* DATASET ENTRIES *
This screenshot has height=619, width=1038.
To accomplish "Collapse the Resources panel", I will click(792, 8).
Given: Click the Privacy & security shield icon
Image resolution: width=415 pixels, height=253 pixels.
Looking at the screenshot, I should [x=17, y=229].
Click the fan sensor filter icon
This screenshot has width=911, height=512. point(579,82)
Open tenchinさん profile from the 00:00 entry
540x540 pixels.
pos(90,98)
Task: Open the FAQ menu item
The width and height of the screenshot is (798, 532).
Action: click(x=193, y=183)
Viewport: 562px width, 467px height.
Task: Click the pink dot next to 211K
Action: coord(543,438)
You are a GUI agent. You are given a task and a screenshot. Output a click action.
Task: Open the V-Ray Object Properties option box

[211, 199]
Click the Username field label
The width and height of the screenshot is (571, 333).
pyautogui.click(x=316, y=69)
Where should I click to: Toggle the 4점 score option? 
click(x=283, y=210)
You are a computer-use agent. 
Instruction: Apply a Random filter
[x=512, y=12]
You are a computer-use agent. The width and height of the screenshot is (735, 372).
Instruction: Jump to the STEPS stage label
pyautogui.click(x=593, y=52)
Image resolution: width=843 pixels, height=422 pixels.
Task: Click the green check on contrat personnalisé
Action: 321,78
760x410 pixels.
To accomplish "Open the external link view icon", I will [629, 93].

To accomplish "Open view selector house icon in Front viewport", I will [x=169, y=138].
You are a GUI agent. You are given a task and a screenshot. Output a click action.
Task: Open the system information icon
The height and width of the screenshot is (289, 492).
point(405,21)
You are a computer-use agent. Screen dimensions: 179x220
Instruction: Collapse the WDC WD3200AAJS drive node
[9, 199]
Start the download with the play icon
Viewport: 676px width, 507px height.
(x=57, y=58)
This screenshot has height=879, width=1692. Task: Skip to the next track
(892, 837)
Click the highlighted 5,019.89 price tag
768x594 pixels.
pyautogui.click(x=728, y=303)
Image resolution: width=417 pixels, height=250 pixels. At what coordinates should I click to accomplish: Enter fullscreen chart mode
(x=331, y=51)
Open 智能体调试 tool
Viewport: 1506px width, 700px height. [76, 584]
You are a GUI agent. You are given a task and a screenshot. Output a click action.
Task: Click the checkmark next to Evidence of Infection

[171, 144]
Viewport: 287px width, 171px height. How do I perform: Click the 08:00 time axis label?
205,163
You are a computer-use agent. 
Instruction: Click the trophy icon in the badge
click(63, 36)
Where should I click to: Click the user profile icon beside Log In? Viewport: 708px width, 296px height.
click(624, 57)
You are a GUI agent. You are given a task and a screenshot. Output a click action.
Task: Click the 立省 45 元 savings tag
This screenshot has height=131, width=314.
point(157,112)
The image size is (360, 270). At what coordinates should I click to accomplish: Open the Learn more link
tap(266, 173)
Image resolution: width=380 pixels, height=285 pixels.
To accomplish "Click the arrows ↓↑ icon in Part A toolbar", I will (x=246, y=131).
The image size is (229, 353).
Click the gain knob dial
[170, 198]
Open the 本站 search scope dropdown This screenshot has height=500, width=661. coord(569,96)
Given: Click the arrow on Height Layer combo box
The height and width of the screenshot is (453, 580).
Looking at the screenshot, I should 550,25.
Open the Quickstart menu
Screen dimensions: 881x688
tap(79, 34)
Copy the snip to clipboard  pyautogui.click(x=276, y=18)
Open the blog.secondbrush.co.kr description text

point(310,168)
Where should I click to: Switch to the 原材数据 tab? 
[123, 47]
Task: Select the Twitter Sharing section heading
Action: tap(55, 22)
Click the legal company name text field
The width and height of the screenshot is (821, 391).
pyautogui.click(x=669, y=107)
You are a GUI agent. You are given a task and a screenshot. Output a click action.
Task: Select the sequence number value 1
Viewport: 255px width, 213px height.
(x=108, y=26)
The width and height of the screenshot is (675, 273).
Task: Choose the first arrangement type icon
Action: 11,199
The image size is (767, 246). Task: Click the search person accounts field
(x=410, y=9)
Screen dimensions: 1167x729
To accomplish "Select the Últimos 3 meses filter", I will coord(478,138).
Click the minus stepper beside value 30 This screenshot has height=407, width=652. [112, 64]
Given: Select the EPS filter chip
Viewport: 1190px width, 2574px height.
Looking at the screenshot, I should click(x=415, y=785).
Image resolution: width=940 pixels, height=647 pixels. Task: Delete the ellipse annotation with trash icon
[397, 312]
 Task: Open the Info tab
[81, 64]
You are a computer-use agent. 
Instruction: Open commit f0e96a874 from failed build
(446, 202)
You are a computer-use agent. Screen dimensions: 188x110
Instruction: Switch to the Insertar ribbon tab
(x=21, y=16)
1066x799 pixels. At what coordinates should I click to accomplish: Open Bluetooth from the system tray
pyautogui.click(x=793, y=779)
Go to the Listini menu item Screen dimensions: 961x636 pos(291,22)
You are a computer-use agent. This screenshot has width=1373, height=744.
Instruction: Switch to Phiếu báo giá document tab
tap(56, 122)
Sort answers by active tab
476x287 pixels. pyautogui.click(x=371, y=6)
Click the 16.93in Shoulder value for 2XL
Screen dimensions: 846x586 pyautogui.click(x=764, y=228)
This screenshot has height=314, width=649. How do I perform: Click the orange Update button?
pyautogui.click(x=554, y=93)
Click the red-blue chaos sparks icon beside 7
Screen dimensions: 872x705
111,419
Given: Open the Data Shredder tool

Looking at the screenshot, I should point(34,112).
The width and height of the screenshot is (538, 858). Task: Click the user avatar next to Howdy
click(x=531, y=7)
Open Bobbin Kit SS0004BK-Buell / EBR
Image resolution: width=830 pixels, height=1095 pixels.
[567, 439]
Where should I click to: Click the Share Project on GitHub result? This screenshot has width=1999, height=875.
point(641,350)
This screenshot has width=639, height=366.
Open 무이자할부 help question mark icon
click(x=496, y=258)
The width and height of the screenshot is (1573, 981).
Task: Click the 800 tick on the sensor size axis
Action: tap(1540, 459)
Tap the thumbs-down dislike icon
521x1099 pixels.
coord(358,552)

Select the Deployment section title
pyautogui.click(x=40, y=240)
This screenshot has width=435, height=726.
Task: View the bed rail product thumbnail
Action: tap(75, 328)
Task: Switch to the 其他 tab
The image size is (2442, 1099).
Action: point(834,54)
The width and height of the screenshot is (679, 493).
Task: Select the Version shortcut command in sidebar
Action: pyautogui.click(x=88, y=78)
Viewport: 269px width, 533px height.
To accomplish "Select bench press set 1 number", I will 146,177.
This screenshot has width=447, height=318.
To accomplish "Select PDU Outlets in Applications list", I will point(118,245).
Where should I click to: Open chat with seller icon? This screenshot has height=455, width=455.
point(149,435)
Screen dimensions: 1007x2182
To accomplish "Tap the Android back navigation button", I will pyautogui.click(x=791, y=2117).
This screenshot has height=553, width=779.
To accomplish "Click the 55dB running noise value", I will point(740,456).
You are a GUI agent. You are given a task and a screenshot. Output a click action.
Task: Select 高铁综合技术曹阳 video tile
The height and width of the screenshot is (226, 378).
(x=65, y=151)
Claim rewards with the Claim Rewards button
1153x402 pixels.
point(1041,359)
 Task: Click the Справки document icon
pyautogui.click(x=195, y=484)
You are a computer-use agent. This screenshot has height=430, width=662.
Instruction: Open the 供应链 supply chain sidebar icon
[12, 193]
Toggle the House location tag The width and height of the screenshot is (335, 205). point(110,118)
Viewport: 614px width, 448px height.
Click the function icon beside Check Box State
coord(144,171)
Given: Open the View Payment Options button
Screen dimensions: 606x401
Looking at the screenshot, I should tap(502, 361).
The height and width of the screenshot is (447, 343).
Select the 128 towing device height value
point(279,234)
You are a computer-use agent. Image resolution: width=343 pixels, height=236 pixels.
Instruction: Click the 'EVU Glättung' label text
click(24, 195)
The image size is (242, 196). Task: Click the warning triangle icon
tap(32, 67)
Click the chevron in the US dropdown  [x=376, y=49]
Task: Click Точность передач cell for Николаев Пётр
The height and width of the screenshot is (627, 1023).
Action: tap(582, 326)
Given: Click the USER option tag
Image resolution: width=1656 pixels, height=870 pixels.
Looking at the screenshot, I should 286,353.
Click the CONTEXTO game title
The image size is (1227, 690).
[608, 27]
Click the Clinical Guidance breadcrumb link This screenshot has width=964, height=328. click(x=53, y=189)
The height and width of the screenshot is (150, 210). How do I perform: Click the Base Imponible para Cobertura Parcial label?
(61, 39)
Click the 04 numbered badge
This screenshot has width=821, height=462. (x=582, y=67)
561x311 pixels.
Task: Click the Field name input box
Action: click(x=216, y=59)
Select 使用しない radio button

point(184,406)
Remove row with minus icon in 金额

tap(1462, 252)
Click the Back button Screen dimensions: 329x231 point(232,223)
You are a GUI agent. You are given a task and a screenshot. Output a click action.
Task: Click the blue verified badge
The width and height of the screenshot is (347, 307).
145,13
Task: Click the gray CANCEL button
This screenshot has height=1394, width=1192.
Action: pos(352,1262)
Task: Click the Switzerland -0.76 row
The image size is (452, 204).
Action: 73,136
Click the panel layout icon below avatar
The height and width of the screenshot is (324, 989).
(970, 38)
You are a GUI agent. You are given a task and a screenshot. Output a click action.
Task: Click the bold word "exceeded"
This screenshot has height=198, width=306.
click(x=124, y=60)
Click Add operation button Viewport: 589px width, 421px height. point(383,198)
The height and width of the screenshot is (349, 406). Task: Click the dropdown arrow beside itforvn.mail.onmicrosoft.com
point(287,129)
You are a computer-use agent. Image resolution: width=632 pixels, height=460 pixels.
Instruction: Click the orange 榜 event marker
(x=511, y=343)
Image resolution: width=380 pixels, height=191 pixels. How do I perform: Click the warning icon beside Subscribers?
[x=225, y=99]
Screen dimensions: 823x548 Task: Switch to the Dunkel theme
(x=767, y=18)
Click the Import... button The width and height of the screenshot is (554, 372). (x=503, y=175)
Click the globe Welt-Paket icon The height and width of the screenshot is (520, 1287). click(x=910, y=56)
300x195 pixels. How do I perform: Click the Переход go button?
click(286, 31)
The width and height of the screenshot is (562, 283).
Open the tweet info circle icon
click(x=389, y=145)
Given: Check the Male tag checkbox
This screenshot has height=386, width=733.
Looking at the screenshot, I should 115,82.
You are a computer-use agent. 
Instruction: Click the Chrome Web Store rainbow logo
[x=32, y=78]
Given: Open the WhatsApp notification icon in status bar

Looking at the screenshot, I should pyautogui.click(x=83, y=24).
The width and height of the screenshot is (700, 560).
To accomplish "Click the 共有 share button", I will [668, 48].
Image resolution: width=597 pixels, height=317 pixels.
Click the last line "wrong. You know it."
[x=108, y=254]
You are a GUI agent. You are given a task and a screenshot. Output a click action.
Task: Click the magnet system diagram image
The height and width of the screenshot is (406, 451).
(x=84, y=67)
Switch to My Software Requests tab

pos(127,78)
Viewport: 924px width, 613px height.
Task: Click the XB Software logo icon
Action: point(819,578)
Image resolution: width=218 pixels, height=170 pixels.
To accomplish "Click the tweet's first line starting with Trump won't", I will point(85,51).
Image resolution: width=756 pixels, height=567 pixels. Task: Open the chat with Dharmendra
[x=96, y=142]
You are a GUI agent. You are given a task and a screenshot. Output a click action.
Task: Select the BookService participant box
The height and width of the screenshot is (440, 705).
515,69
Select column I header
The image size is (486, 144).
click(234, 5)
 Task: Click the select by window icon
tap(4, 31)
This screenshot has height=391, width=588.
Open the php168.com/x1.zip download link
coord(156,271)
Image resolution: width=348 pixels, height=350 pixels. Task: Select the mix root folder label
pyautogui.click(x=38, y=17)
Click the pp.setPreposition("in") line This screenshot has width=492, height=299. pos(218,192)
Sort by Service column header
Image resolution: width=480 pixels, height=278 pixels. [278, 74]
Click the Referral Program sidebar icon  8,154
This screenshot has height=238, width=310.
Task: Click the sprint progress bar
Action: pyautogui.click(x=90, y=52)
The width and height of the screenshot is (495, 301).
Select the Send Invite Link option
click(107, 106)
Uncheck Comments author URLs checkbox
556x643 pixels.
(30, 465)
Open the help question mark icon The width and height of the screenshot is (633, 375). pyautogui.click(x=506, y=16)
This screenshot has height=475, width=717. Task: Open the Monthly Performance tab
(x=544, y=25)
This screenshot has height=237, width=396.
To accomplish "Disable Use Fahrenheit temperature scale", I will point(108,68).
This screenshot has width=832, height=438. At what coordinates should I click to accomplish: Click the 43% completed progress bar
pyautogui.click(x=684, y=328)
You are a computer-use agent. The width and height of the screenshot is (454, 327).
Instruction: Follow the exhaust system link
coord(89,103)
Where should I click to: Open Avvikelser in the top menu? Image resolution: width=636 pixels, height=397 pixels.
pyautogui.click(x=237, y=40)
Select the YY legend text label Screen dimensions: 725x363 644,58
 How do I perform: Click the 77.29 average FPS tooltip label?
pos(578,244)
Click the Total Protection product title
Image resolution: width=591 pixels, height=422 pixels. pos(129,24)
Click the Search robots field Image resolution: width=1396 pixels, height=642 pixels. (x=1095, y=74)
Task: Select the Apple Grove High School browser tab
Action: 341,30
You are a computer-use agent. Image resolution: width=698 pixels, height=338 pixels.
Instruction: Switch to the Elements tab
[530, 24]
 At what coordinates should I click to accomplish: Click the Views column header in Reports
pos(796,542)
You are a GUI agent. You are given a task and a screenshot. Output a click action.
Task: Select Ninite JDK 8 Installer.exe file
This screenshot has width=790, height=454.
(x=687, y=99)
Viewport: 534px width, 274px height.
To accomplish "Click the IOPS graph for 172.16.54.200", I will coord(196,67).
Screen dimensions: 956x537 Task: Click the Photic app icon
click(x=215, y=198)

* TASK BRIEF *
Using the records above, copy each line that contains "item".

* THE ANSWER *
Task: Open the FAQ menu item
Go to the Listini menu item Screen dimensions: 961x636 pos(291,22)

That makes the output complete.